Альбина легко приподнялась, даже не приподнялась, а просто перетекла, как сильная кошка, в другую позу — агрессивную и угрожающую. Она прямо посмотрела Марине в глаза и произнесла четко, с наслаждением:
— А о тебе — нет?
Марина задохнулась, словно ее ударили в солнечное сплетение. Нет, это была не та Альбина. Та — не сказала бы. Во всяком случае, с такой злобной радостью — не сказала бы.
Альбина следила за выражением ее лица, за трепетом ресниц, прикушенной нижней губой, жарким румянцем стыда и обиды. Убедилась, что Марина с большим трудом сдерживает слезы, удовлетворенно вздохнула, как насытившийся вампир, и со свойственной только ей кошачьей грацией опрокинулась на спину. Посмотрела, сощурившись, на солнце, клонившееся к западу, с наслаждением затянулась и выпустила из округлившихся губ три аккуратных колечка. Проследила их судьбу с тем же искренним интересом, с каким наблюдала за лицом Марины. И неожиданно сказала:
— Девочки, я вас очень люблю. Но, пожалуйста, не читайте мне нотации. Не надо. — И, словно услышав мысли Марины, добавила: — Я уже не та Альбина.

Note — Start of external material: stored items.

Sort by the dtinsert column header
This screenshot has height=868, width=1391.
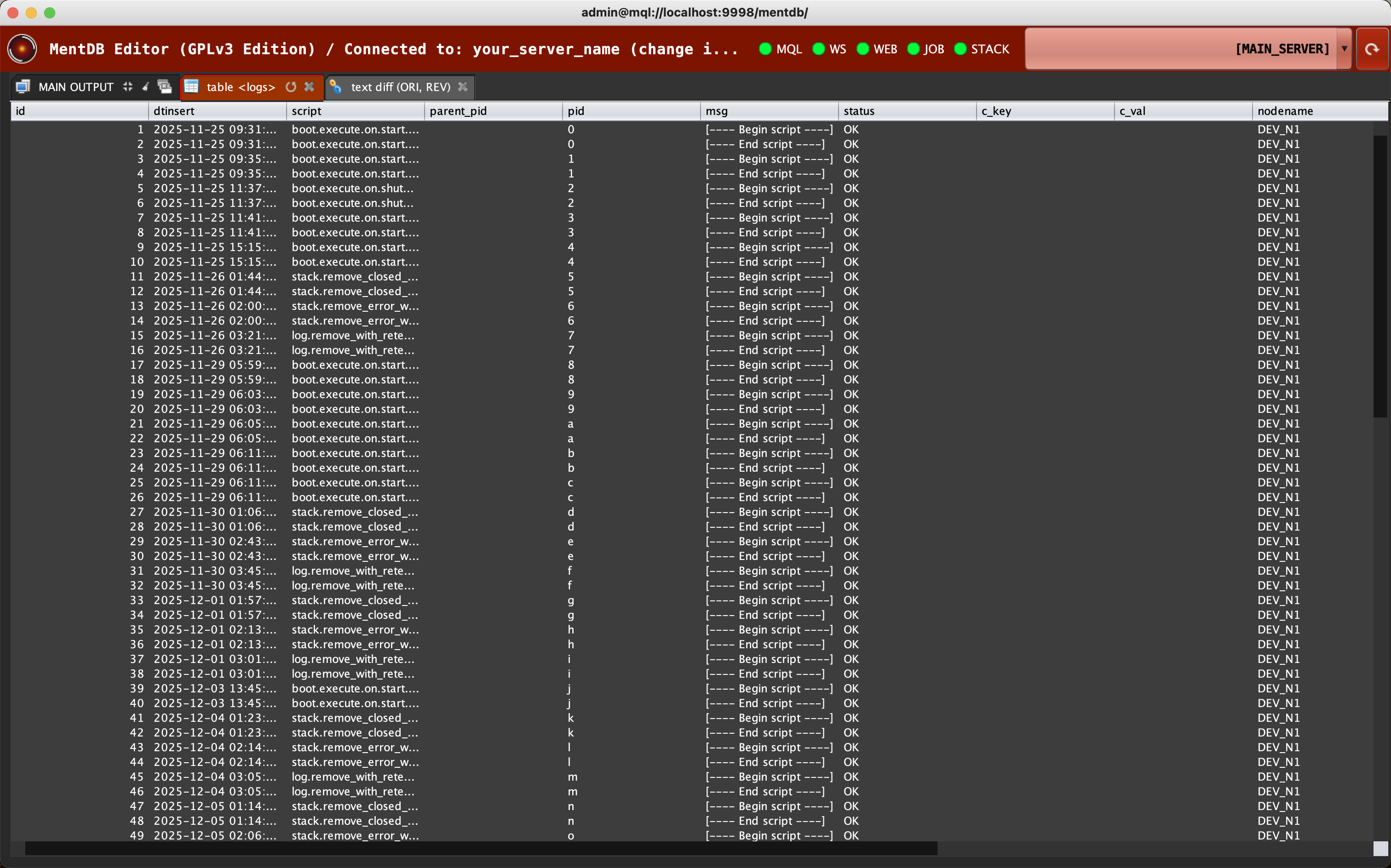217,111
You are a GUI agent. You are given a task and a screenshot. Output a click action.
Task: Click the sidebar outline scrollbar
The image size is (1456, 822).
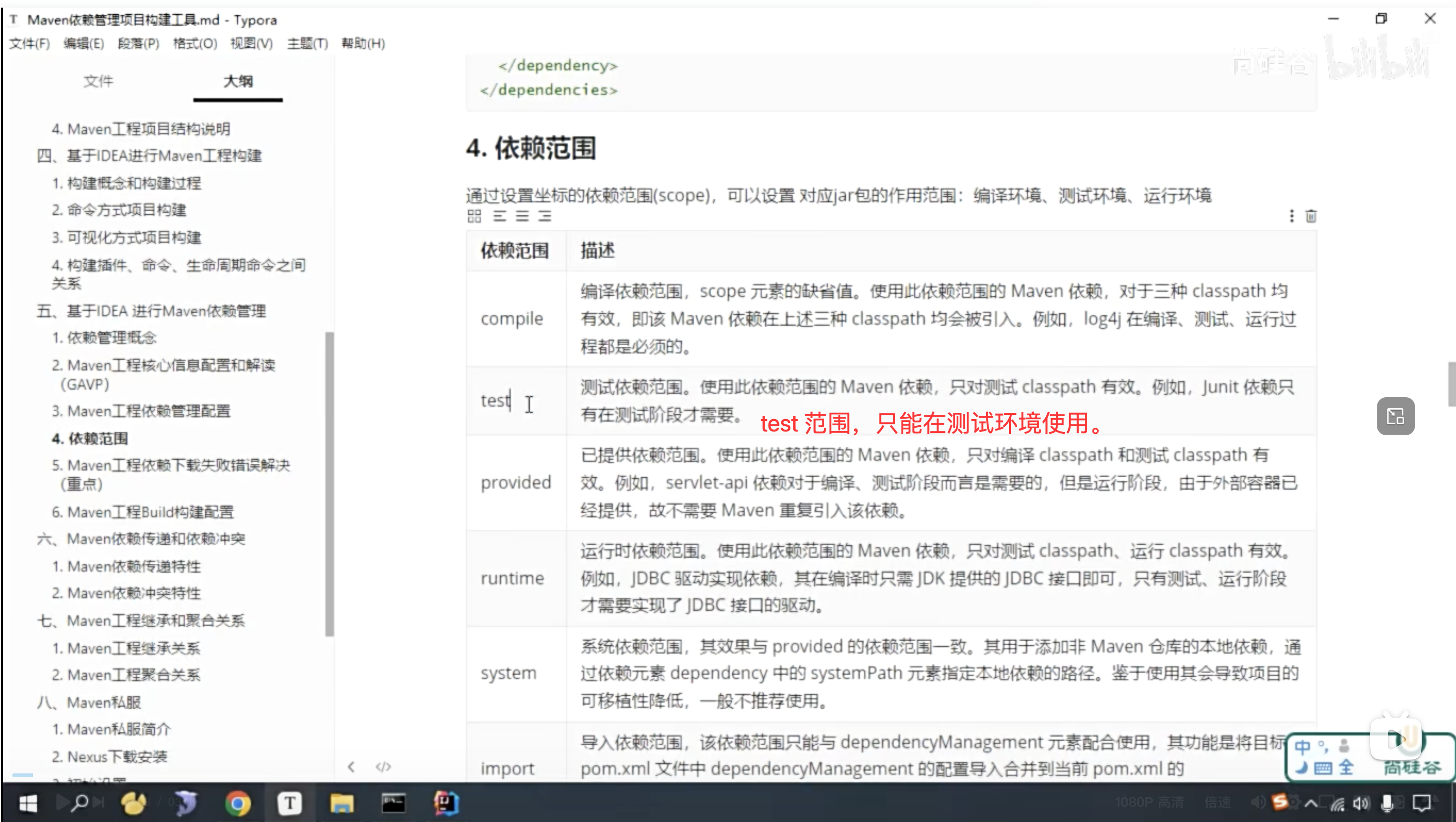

Марина услышала этот голос — хрустальный, ломкий, словно бы не совсем человеческий. Какой? Наверное, русалочий — вдруг пришло ей в голову. Исчезла обида, развеялась, как дым, захотелось обнять Альбину или хотя бы взять ее за руку, поплакать вместе с ней… Но Марина не посмела. Неловко попросила:
— Аль, ты не сердись на нас, ладно?
Альбина не сердилась. Это было бы слишком слабым определением. В ней бушевала ледяная ярость, огромная боль. И она знала, кто в этом виноват. И если подругам угодно поговорить на опасные темы, что ж, пожалуйста. Кто-нибудь об этом пожалеет, только не она. Альбина уже никогда ни о ком и ни о чем не пожалеет.
— Зачем ты меня вытащила с того света? Мне там было хорошо! Не больно.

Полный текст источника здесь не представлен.